In the case of my train-the-trainer workshop, the final result of the work in these three steps is a set of training materials that will be used in a class, with a tentative lesson plan, a document or webpage with the key concepts that will be taught, and an email sent to the trainees to encourage them to get familiar with the information before the class.

THE DESIGN PHASE

Getting the Information Needed to Select the Content to Teach

  • Think about what trainees could need you to do
  • Talk with other trainers and stakeholders about it
  • Call your future trainees on the phone ahead of time
  • Talk with the supervisors of your trainees and/or other key people
  • Create a questionnaire or survey (web or email)
  • Hold a pre-course training orientation
  • Hold a training meeting or focus group

Critical Questions to Ask to Plan a LCS Class

  • Is training really needed? What do they want me to achieve?
  • In this organization do they tolerate mistakes?
  • Do supervisors and stakeholders get involved in the process?
  • What work lies ahead?
  • How complex is the content I am trying to teach?
  • What do I want to achieve specifically at the end?
  • Who are the trainees anyway?

The Foundation: Hosting Learning Spaces

In The Courage to Teach, Parker Palmer defines a learning space as “a complex of factors: the physical arrangement and feeling of the room, the conceptual framework that I build around a topic … the emotional ethos I hope to facilitate, and the ground rules that will guide our inquiry.” The challenge of managing these tensions is the heart of the inner practice of training adults. The LCS provides an ideal context for recognizing and embracing the intellectual as well as the emotional world of a group. A learning space with this emotional quality encourages learners as individuals to reach out to others during the learning process.

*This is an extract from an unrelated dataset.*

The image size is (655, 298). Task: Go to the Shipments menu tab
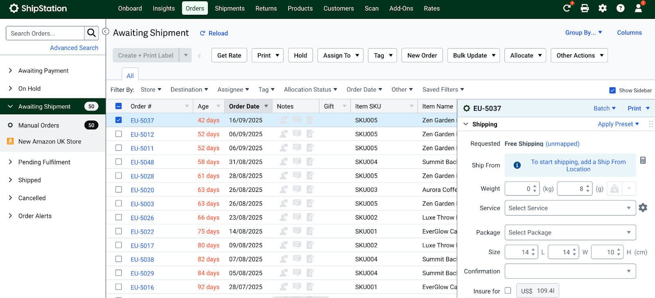[230, 8]
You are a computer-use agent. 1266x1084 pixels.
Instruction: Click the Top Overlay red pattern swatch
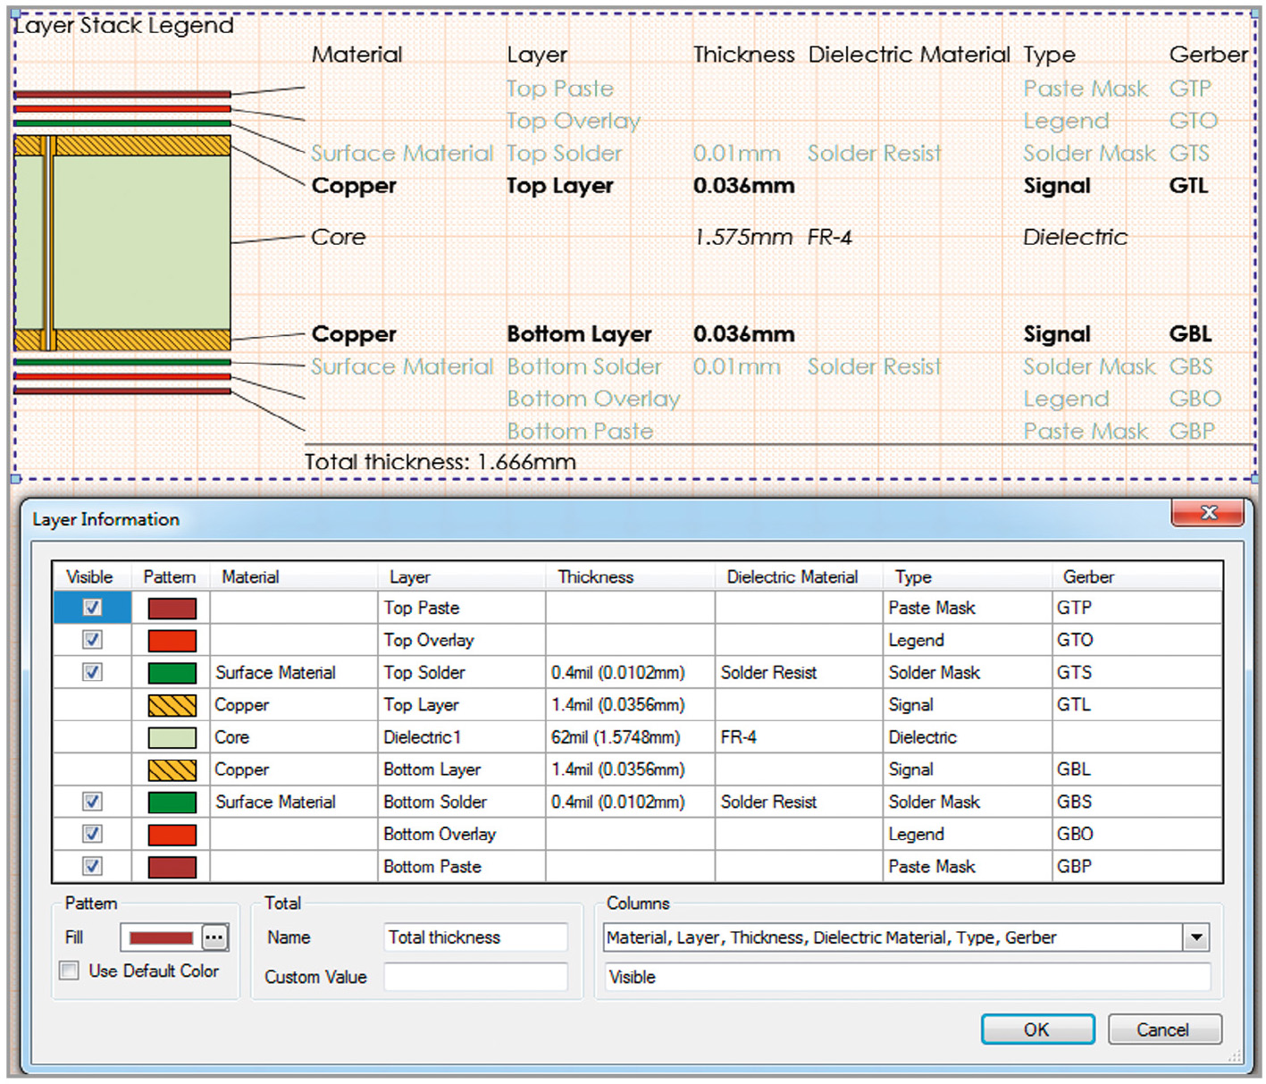tap(172, 641)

  1. Being. The ultimate inner challenge is working toward the creation of a space where people can bring their whole persons — their brains as well as their hearts. To reach this welcoming presence, we need to realize that the good-natured intentions of following our agenda, lesson plan, and idea of how the session should go can be formidable barriers that might prevent us from interacting with learners.While preparation is good, its function is exactly the opposite of the traditional approach: You over prepare so you can deal better with the total loss of control and accept just being in the moment. When I am in a class and take the first step of being authentic, my behavior causes people to respond in kind. Here are a few tips for just “being” with your learners:
    • Think about what you do to prepare for a dinner with friends. Do you get worked up about an agenda? Do you worry about the slideshow?
    • Make a conscious effort to listen. Avoid talking as much as you can. Bounce back questions and avoid the temptation to become the star. Refrain from reciting your credentials.
  2. Setting the Physical Space. The physical space needs to be carefully organized. Try to choose a venue with natural light. Get rid of any clutter and extra chairs. Turn on some low background music. Create flip charts in advance that say things like “agenda,” “feedback,” and “parking lot,” but do not unveil them until needed. Add some plants, vases of flowers, and your own personal touches.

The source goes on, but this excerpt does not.